Горбунов умел считать и прекрасно умел обсчитываться на нужные суммы. В его руках миллионная прибыль изящно превращалась в тысячную, а многотонные поставки наркотиков маскировались под пару мешков кофейных зерен. Именно это качество в нем и ценили сначала Гранит, а потом — Шрам.
Но Горбунов отлично понимал свою роль. Он — винтик. Талантливый, но винтик. Другой такой найти сложно, но все-таки, как ни крути, возможно.

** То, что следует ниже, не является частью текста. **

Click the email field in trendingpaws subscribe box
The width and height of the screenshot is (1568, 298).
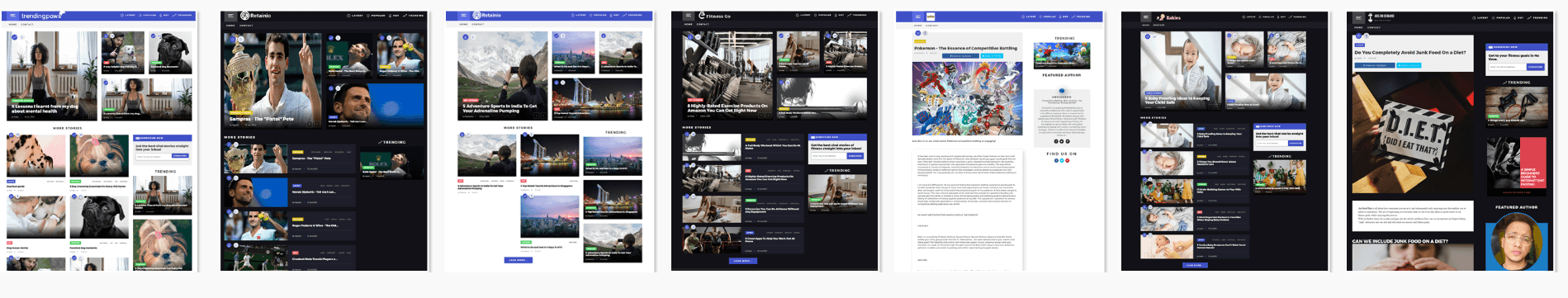[153, 156]
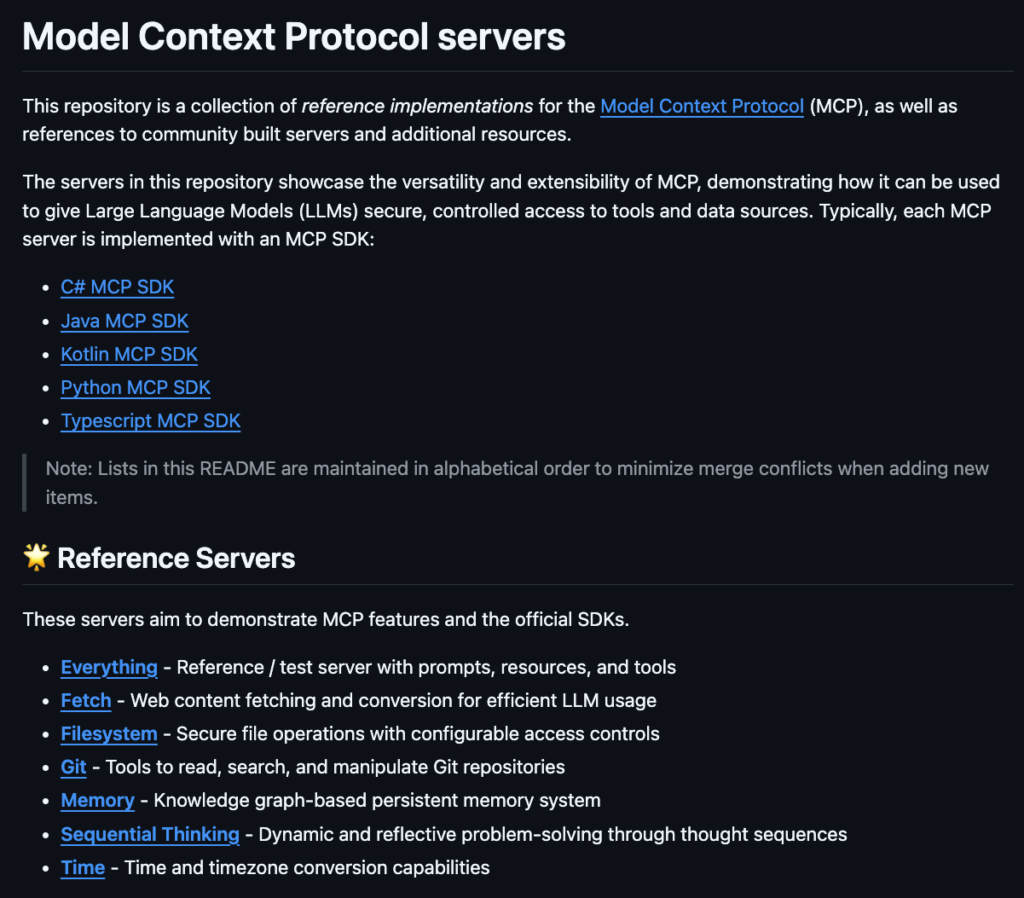Open the Model Context Protocol link
Screen dimensions: 1024x898
tap(702, 106)
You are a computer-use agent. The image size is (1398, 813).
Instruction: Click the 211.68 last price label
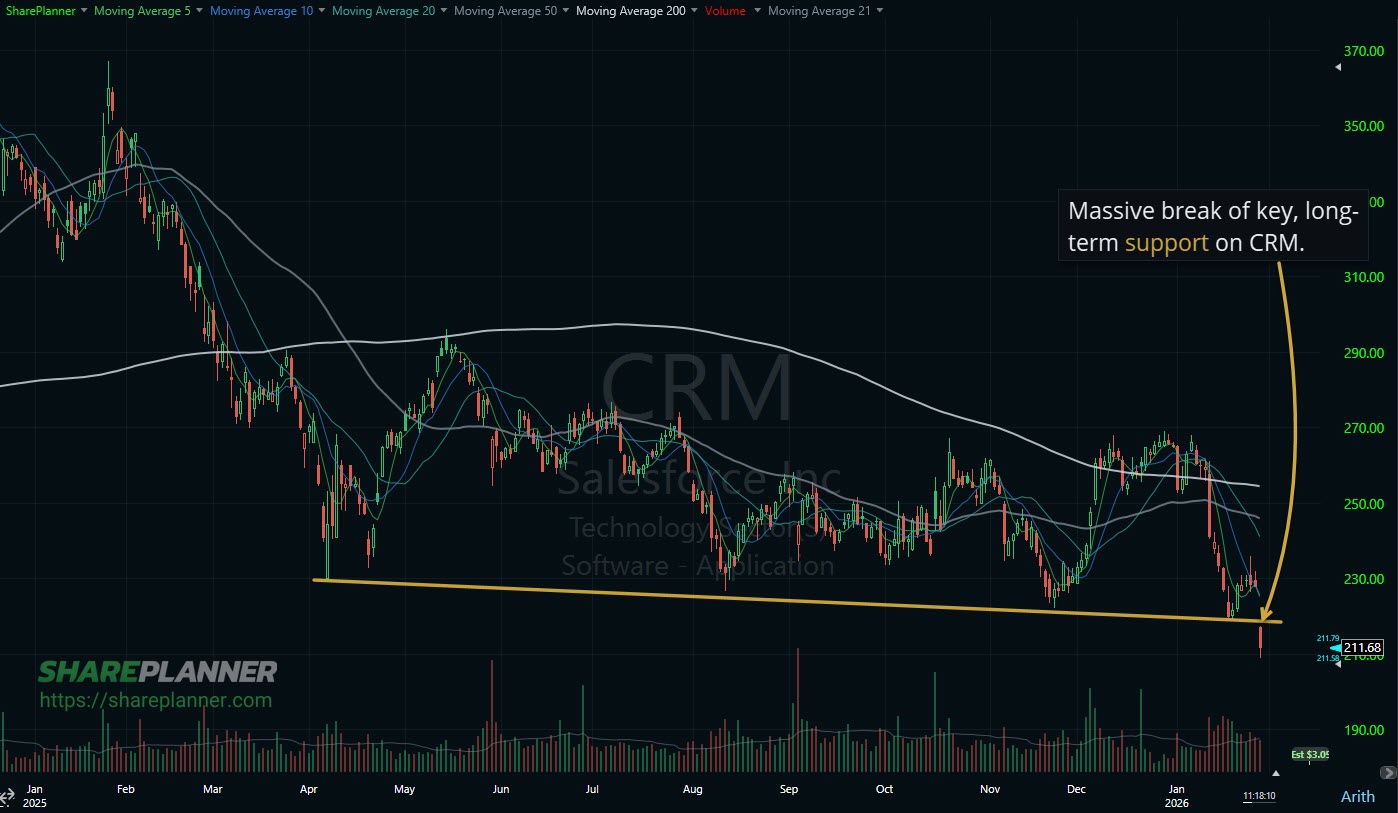point(1361,648)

Планируя смерть Гранита, Горбунов думал, что власть упадет к нему в руки сама. Он не был вторым человеком в организации, он был одним из нескольких вторых, но был самым осведомленным и имеющим доступ к деньгам. Но как только то, что осталось от Гранита закопали под гранитным, естественно, памятником на главной аллее Заельцовского кладбища, и началась дележка власти — внезапно оказалось, что одной осведомленности о делах организации мало. Критично мало.

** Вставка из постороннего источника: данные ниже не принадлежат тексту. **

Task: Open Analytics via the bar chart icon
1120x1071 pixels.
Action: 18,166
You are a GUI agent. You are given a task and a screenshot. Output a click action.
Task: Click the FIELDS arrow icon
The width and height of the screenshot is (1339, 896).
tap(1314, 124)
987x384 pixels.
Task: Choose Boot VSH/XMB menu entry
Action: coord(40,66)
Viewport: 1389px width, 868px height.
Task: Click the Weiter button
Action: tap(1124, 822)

Куда более важным оказалось: сколько человек готовы пойти за тобой. И на что ты готов пойти ради власти… Причем решать и действовать нужно было мгновенно, а с решимостью у Горбунова всегда были проблемы. Он умел считать, умел анализировать, но хорошо умел все это делать с числами, а не с людьми.
Поэтому если бы не Шрам, почувствовавший, что в стратегически важном для него Новосибирске зреет раскол, Горбунова, скорее всего, потеснили бы. А может и убили…
Не питал он и особых иллюзий на тему того, почему Шрам поддержал именно его. Не из-за его осведомленности в делах организации и не из-за влияния на ее людей. Нет. При Граните Новосибирск не входил в империю Шрама. Гранит работал СО Шрамом, а не НА Шрама. И когда Гранита не стало, Шрам выбрал того, кем легче будет управлять, на кого будет легче давить. Того, кто съеживается под его тяжелым взглядом.